WORK INSTRUCTION: Using the records below, report how many lines hold "word", with no extra text.

Extracted data entries:
= = = =
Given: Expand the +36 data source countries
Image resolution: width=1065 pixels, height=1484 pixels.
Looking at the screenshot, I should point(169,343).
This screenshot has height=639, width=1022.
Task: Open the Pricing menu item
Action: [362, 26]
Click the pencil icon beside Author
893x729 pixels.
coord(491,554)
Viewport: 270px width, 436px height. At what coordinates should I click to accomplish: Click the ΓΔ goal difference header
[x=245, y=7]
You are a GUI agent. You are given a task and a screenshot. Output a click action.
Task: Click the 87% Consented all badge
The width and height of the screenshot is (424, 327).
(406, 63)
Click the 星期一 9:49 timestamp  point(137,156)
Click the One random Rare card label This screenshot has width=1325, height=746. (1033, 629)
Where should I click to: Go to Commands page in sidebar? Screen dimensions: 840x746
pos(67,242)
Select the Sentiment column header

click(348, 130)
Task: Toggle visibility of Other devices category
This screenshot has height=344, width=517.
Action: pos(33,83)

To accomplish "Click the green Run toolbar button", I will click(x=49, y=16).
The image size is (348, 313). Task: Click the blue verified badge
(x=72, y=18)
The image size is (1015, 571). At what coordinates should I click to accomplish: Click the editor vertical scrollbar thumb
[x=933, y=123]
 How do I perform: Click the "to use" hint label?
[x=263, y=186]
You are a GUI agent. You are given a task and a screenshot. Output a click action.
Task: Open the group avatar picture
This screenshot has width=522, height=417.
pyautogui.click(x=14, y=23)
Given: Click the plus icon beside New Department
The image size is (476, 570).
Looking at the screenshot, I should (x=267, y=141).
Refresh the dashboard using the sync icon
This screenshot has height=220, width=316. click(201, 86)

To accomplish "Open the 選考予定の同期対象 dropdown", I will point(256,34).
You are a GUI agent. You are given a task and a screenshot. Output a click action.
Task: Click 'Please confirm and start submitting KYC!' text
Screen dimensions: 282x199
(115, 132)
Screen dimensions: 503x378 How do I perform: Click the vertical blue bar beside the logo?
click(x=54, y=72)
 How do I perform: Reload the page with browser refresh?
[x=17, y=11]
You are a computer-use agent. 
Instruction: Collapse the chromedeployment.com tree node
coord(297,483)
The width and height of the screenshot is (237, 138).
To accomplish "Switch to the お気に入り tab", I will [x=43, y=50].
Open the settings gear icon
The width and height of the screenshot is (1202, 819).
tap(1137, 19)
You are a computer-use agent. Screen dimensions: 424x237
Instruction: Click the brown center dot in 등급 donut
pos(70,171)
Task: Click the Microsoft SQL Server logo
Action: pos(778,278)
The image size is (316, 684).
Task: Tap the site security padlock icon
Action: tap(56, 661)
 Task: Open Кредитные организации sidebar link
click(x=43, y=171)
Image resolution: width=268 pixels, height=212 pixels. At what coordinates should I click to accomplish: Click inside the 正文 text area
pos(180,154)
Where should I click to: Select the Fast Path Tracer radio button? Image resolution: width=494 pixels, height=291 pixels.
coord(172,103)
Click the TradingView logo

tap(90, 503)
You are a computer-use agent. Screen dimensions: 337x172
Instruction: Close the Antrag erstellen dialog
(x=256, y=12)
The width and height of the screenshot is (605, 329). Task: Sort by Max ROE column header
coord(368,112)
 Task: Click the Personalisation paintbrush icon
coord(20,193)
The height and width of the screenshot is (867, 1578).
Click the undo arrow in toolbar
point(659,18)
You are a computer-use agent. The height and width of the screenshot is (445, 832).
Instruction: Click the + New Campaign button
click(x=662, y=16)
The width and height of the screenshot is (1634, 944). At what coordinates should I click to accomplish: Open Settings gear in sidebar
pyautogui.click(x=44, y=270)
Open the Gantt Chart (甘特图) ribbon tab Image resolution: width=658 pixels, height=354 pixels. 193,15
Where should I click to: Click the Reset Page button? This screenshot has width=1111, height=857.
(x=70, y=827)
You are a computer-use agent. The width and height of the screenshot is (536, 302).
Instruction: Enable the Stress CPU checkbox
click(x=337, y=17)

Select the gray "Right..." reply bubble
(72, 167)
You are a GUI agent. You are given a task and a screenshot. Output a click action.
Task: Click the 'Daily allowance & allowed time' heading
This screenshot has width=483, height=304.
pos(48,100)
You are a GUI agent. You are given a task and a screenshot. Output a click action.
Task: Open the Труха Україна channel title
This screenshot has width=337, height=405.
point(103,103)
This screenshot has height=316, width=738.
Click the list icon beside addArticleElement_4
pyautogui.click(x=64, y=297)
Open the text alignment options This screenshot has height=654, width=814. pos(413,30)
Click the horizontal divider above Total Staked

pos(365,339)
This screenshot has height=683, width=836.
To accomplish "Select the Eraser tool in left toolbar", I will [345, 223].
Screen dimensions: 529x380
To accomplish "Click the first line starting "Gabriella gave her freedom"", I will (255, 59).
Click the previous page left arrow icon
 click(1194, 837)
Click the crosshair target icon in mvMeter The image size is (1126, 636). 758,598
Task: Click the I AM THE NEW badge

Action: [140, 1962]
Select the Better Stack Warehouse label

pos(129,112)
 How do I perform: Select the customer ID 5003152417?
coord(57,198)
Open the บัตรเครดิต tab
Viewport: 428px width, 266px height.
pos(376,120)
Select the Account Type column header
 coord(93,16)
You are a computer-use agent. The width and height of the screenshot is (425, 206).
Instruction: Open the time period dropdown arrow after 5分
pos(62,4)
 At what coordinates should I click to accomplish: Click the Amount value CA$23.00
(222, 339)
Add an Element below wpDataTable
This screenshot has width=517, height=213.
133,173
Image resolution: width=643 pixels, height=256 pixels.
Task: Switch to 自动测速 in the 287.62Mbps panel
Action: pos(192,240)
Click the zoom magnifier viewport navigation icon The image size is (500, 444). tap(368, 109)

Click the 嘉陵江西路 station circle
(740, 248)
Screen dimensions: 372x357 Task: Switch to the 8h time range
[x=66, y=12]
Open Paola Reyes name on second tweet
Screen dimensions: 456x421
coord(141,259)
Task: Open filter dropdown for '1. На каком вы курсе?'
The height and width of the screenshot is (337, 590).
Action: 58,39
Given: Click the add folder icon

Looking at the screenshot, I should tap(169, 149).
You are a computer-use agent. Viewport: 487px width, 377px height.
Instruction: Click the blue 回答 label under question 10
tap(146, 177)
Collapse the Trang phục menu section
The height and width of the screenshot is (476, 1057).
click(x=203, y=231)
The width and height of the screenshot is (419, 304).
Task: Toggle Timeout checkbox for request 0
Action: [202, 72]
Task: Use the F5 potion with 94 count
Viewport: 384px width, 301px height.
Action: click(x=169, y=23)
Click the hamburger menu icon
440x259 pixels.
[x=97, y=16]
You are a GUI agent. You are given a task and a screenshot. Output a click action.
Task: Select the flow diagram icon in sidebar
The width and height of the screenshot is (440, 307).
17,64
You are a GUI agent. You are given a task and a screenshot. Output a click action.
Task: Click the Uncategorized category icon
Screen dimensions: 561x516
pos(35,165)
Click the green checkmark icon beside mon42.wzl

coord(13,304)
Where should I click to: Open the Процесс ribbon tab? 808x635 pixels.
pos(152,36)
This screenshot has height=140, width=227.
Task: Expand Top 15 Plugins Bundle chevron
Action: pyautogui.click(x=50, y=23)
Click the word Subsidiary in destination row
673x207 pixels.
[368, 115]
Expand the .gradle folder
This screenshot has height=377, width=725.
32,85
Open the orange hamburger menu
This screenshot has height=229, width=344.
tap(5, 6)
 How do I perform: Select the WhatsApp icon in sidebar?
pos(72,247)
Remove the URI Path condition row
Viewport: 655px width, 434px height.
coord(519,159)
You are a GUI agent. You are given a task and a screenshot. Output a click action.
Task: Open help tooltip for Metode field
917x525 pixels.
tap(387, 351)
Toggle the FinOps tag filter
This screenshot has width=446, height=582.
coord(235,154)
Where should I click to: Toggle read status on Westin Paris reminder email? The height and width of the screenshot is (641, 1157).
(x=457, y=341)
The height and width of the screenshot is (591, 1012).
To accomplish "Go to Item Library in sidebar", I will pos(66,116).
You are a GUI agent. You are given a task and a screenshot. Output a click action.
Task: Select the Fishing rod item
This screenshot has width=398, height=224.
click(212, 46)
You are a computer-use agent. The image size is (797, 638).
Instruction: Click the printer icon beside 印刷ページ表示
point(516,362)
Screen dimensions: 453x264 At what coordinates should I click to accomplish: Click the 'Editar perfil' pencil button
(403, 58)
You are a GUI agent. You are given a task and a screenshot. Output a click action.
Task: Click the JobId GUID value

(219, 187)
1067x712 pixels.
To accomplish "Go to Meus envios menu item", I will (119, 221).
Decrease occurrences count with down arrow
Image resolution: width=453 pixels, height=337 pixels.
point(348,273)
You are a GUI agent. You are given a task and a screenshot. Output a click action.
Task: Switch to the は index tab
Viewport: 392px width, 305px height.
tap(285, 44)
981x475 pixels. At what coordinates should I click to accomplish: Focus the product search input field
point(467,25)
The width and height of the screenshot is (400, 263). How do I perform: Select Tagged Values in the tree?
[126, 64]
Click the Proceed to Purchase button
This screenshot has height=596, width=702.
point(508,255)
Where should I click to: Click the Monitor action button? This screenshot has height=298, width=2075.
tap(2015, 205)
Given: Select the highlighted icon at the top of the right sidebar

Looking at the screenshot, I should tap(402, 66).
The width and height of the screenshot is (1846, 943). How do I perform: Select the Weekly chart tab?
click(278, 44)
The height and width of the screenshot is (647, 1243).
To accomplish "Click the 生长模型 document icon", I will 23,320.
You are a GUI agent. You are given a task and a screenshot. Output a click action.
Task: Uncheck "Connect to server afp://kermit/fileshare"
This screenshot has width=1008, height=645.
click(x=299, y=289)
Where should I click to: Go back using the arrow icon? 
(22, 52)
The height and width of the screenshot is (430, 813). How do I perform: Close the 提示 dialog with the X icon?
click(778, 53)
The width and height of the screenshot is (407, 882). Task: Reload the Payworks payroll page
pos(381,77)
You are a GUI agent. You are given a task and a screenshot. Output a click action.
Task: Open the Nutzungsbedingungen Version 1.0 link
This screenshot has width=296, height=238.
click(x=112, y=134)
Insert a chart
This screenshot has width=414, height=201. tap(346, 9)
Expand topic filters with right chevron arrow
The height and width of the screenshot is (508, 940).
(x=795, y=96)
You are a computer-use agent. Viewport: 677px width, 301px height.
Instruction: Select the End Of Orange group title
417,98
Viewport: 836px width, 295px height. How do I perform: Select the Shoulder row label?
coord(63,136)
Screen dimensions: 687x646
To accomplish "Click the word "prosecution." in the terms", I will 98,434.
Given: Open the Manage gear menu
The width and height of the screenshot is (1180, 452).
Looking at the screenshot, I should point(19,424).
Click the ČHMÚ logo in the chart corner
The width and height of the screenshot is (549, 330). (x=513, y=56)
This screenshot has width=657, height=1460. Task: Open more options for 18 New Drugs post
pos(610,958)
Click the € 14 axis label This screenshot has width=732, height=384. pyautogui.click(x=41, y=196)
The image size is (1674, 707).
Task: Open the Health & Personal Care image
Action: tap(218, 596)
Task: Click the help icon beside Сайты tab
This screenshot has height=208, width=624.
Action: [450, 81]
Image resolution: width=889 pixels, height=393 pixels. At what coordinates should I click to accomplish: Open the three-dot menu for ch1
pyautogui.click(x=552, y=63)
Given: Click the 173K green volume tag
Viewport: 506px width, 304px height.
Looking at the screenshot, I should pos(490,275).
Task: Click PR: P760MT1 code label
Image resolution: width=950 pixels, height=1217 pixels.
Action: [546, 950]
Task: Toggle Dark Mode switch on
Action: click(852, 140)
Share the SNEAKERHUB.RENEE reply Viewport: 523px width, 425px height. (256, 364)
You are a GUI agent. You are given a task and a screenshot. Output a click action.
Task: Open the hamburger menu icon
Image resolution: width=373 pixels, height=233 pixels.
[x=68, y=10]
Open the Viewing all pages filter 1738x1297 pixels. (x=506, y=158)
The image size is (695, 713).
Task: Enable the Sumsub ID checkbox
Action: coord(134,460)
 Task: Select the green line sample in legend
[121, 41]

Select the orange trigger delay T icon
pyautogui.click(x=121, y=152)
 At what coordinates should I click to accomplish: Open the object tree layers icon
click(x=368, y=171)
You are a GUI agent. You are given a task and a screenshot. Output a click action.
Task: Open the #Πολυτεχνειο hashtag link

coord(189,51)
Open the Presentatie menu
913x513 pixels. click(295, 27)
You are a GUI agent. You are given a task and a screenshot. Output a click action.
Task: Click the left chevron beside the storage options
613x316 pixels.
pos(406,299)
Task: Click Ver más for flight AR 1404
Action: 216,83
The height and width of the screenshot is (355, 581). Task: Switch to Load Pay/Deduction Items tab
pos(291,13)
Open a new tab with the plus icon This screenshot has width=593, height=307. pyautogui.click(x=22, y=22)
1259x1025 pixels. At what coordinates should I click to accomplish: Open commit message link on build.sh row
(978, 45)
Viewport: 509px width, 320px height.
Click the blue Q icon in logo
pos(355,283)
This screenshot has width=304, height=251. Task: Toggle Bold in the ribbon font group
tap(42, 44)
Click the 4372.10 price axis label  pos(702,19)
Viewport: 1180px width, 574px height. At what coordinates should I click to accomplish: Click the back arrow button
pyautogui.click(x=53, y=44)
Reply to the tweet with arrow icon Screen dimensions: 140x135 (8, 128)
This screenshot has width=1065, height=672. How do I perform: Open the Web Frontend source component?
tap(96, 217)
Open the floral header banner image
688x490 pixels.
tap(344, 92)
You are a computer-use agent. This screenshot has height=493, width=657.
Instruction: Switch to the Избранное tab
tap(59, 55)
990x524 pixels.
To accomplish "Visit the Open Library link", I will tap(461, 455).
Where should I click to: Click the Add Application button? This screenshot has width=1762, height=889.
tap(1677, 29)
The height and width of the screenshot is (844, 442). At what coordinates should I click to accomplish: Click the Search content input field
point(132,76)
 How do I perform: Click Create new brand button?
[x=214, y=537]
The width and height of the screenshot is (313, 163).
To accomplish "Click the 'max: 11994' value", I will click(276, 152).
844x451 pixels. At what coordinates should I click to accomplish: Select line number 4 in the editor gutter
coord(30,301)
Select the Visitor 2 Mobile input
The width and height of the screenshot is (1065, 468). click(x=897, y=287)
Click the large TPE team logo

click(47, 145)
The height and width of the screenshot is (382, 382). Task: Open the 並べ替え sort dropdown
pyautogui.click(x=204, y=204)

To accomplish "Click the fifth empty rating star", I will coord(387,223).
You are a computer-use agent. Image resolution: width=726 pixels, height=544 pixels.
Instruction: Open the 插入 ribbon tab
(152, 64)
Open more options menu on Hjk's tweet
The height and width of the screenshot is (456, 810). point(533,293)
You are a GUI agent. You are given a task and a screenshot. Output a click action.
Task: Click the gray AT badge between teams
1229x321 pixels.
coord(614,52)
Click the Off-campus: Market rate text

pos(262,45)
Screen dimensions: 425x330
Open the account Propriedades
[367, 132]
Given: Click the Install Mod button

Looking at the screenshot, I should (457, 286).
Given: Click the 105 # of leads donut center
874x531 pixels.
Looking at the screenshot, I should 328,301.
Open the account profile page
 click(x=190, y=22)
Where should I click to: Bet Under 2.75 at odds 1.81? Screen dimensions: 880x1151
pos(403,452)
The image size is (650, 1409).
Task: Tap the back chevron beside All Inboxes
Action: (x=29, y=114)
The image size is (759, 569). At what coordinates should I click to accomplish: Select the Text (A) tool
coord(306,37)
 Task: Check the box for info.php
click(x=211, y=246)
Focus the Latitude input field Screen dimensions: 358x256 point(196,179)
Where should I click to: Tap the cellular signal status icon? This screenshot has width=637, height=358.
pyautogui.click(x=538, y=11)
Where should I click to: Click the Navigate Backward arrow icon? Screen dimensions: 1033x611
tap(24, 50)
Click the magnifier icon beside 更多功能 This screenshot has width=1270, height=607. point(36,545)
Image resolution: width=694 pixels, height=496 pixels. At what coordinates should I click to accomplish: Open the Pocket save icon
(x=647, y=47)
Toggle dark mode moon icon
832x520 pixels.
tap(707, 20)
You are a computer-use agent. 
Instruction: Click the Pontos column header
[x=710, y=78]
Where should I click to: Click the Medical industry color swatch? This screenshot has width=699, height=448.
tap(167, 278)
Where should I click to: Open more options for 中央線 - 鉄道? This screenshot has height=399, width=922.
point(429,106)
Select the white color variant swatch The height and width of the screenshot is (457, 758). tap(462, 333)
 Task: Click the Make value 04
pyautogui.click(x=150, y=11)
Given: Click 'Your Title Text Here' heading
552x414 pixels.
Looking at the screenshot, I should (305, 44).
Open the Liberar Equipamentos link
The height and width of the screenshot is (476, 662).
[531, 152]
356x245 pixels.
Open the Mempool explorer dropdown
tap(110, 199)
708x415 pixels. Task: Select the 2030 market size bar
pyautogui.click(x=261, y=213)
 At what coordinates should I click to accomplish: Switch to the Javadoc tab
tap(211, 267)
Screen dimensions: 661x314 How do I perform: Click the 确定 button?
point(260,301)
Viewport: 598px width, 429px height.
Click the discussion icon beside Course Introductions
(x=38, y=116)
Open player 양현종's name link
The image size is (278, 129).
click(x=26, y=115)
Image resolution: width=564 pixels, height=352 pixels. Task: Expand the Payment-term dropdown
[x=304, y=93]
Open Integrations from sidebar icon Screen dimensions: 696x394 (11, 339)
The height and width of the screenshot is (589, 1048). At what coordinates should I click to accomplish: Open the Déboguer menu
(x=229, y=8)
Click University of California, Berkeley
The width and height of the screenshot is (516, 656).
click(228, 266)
= = = =
RESULT: 2